» Gestellte Aufgabe a
Liste alle Wörter und Wortgruppen auf, die im Textauszug in Anführungszeichen stehen.

» Textauszug
Mitnichten. Ich wollte lediglich in bezug auf die ganzen Kritiken darauf hinweisen, dass eine ähnlich geartete Geschichte einmal viel besser bewertet wurde, und mir den Unterschied erklären lassen, wie es sim ja bereits getan hat.


cannam schrieb:
Im April ist das höchste christliche Fest im Jahr: Ostern.

Nicht immer.

 
Zuletzt bearbeitet:

Lieber Cannan,

jetzt kommen wir uns doch näher. Du hast dir also doch etwas gedacht oder dir wenigstens hinterher Gedanken über die Bezüge gemacht.
Das war doch schon meine erste konkrete Frage, die du dann mit einer allgemeinen Literaturtheorielehrstunde beantwortet hast.
Es geht hier aber eben nicht um absurde Texte im allgemeinen sondern um deinen.
Es geht um deine Intention zu dem Text.
An den Reaktionen kannst du sehen, dass die offensichtlich nicht ankam.
Und erst, wenn mir deine Intention oder deine Gedanken bekannt sind, kann ich mir doch Gedanken machen, woran das liegen könnte.

Wie schon im ersten Beitrag geschrieben. Ich habe es hier zu oft erlebt, dass ich mir mit kryptischen Texten Mühe gegeben habe, um dann von den Autoren dafür ausgelacht zu werden, dass ich in ihrem Text noch so etwas wie eine Intention gesucht habe. Solche Erfahrung macht misstrauisch. Wenn ich also das Gefühl habe, jemand hat nur Sätze aneinandergereiht, ohne sich etwas dabei zu denken, denke ich auch nicht mehr, sondern frage höchstens nach.

Kommen wir zu deinen Aussagen:
Für dich steht der April für Ostern. Meine Assoziation zu April war "April April", an Ostern habe ich dabei nicht gedacht, trotz der Frage nach Jesus.
Hier hättest du sogar eine Chance, mit einem bisschen Klarheit, die Absurdität des Dialogs zu erhöhen und den Leser dabei weniger im Dunkeln tappen zu lassen. Stelle dir den Dialog so vor:
"Welchen Monat haben wir heute?", fragte der Alte.
"April", sagte ich.
"Ostern", wiederholte er leise.

Aussage und Wiederholung haben dann offensichtlich erstmal weniger miteinander zu tun, das erhöht die Absurdität und hilft dem Leser gleichzeitig bei dem Bezug. Auch zeigt es deutlicher, aus welch unterschiedlichen Welten die beiden kommen. Der Alte denkt in ganz anderen Zeitrechnungen, vielleicht nach dem Kirchenkalender.

» Vorliegende Datensätze
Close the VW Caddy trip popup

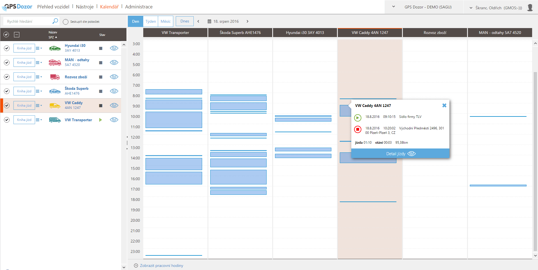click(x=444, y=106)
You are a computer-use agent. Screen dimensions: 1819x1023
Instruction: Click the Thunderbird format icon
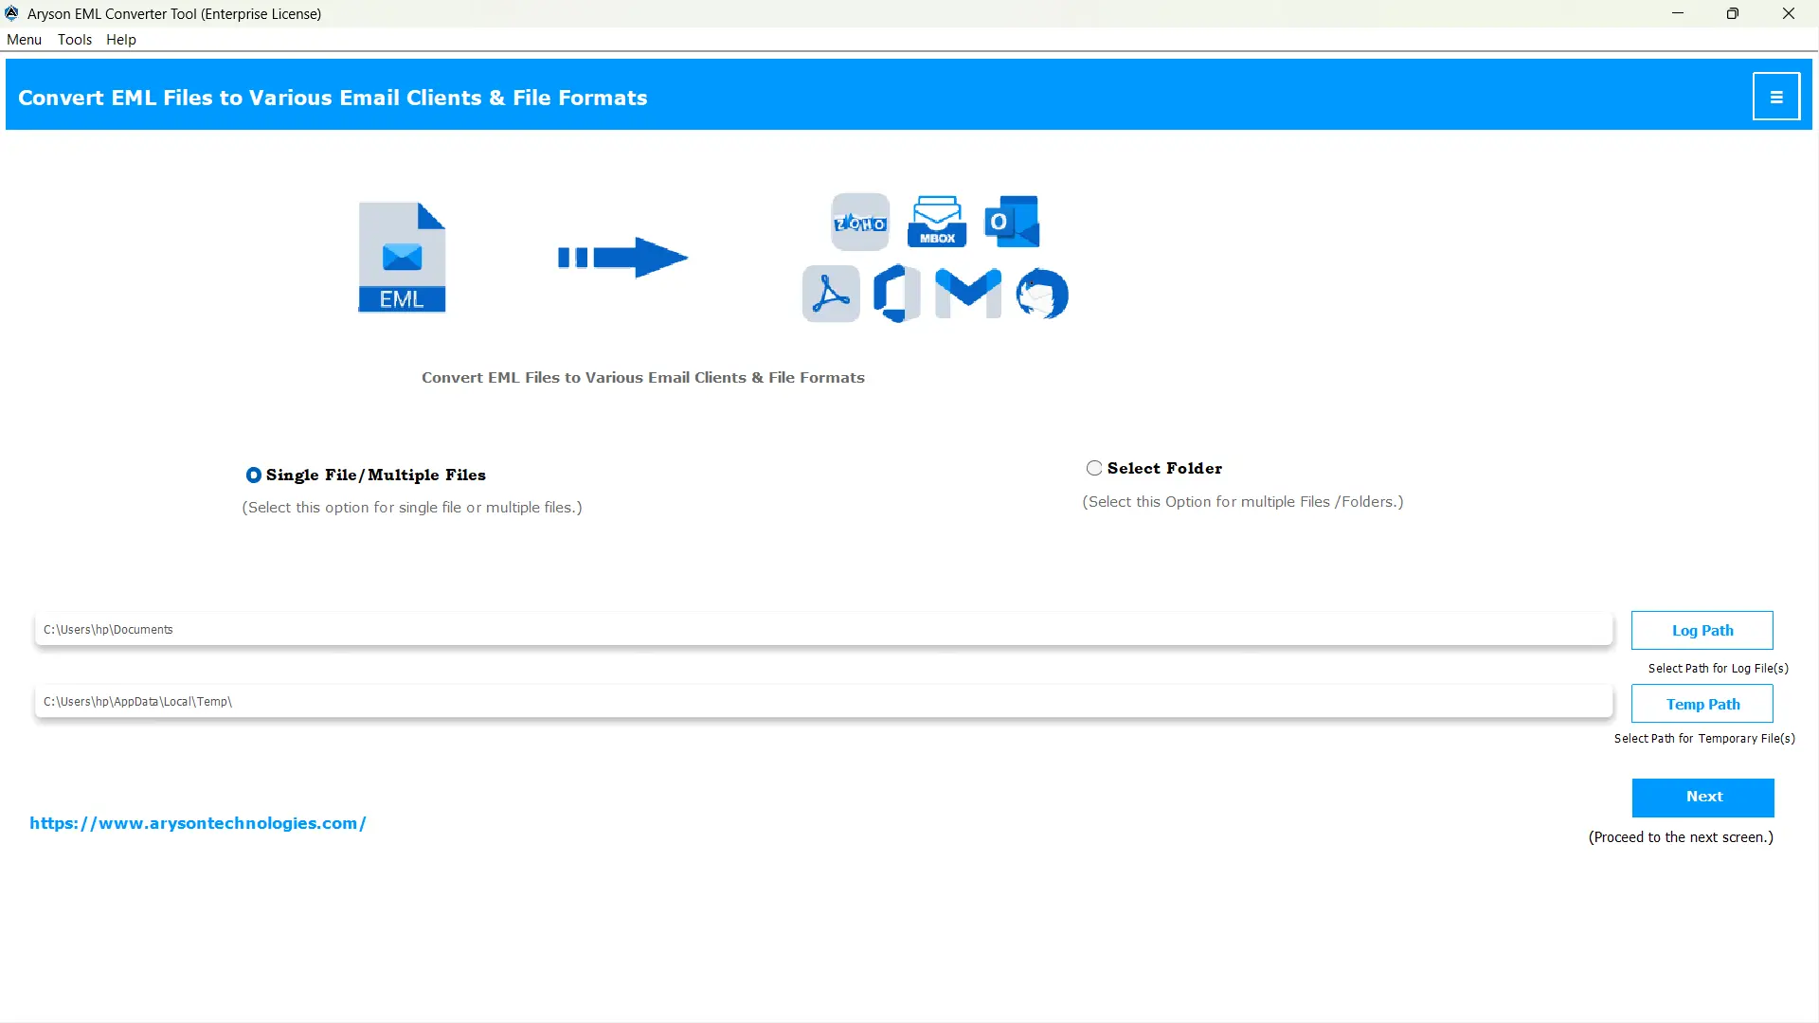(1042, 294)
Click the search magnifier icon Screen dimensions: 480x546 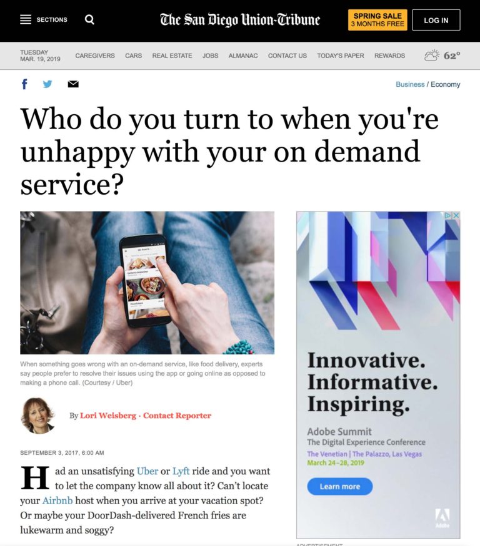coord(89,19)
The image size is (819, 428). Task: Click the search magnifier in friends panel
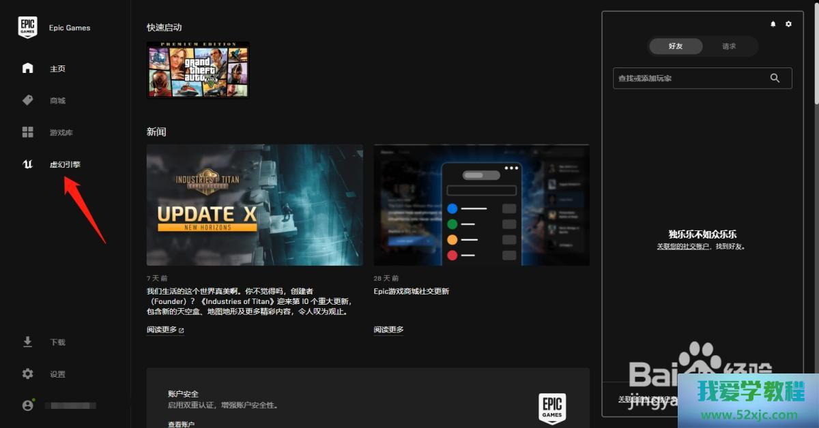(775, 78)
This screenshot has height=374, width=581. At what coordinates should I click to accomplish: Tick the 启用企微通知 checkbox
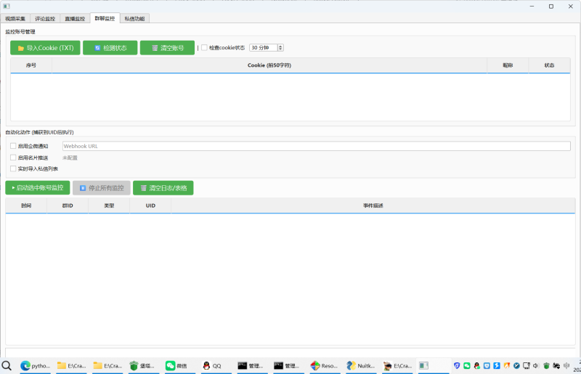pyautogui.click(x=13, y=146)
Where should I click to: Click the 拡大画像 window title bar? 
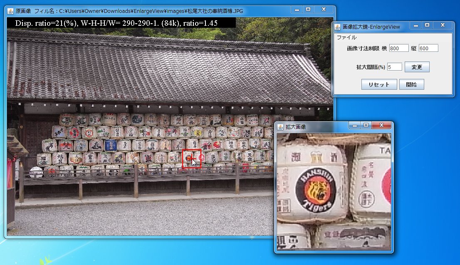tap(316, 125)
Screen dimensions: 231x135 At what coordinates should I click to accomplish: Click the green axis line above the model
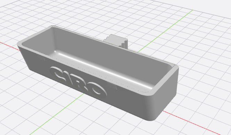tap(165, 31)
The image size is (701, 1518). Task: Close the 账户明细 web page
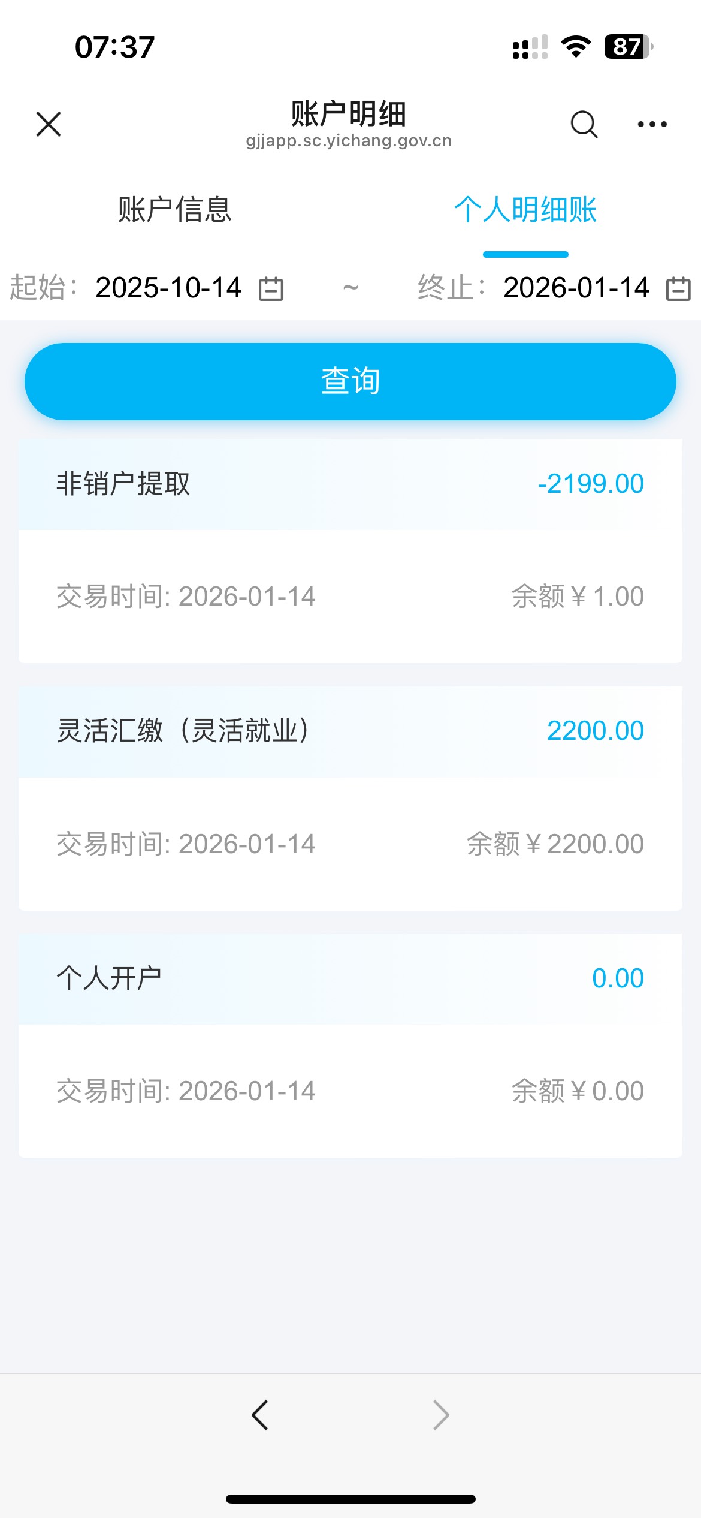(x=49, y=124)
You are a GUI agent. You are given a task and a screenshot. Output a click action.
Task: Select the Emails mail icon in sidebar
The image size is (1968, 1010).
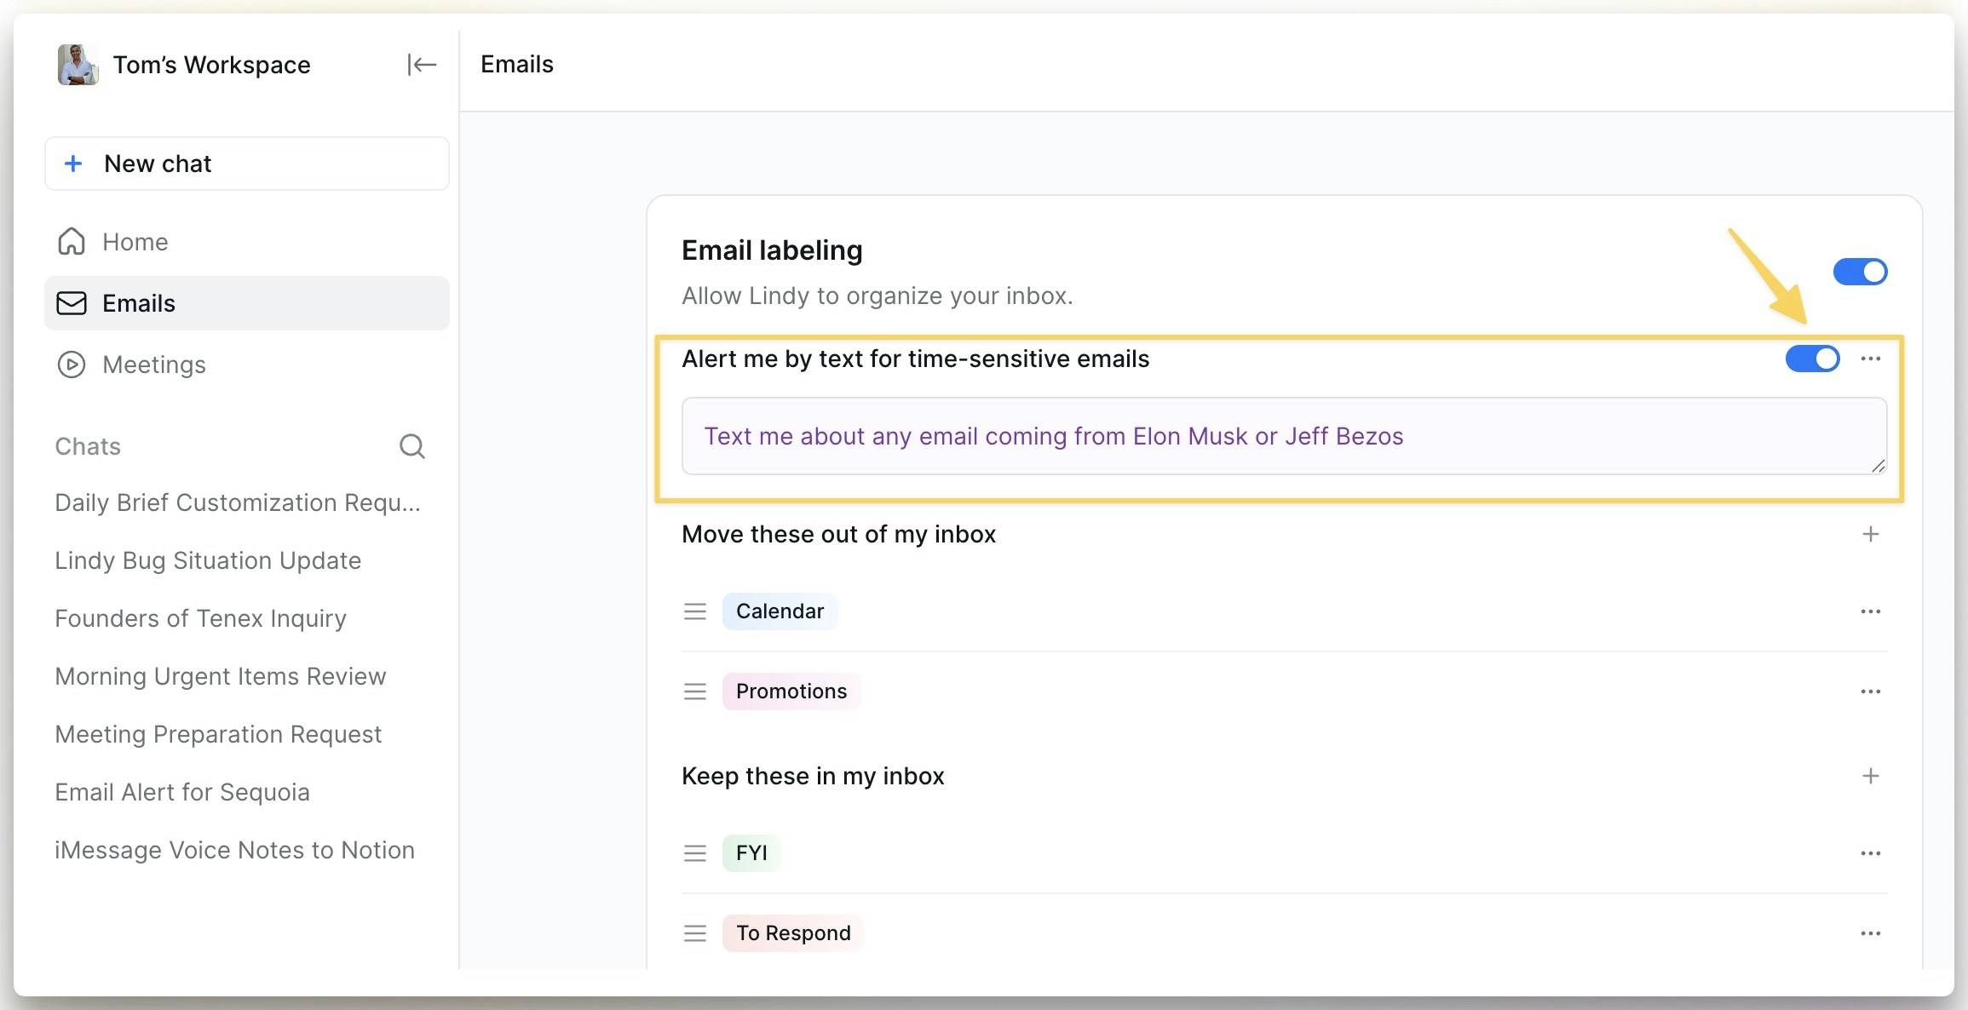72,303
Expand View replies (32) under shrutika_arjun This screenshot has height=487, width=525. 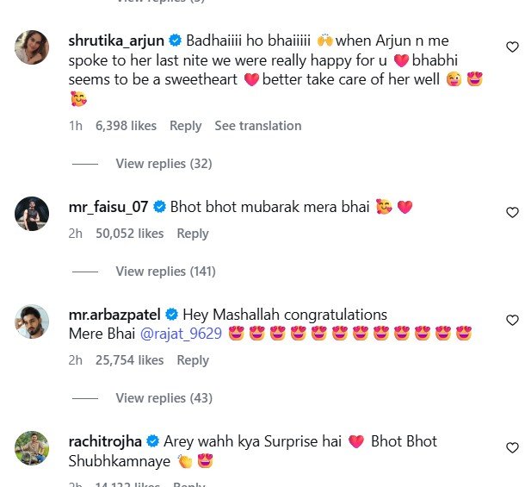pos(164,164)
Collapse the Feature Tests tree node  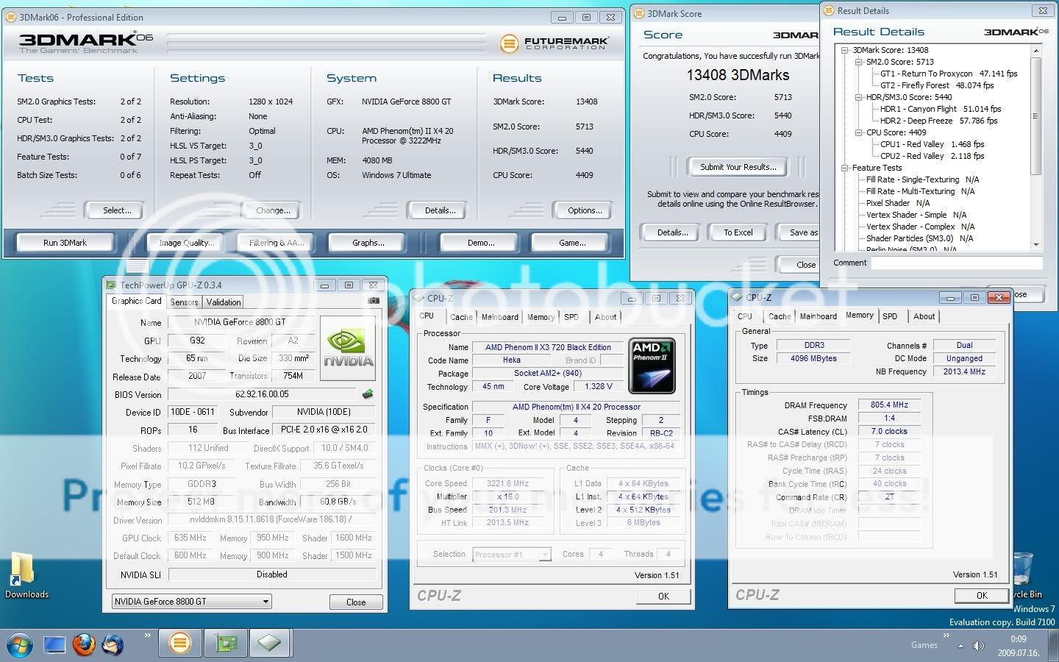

» Gestellte Aufgabe b
Filtere die Datensätze und gib jede Zeile wieder, in der die Zeichenfolge „size“ vorkommt.

» Ergebnis a
- April April
- Welchen Monat haben wir heute?
- April
- Ostern

» Ergebnis b
The image size is (819, 428). Task: Click the search magnifier in friends panel
The image size is (701, 1518). Task: Close the 账户明细 web page
The image size is (1968, 1010).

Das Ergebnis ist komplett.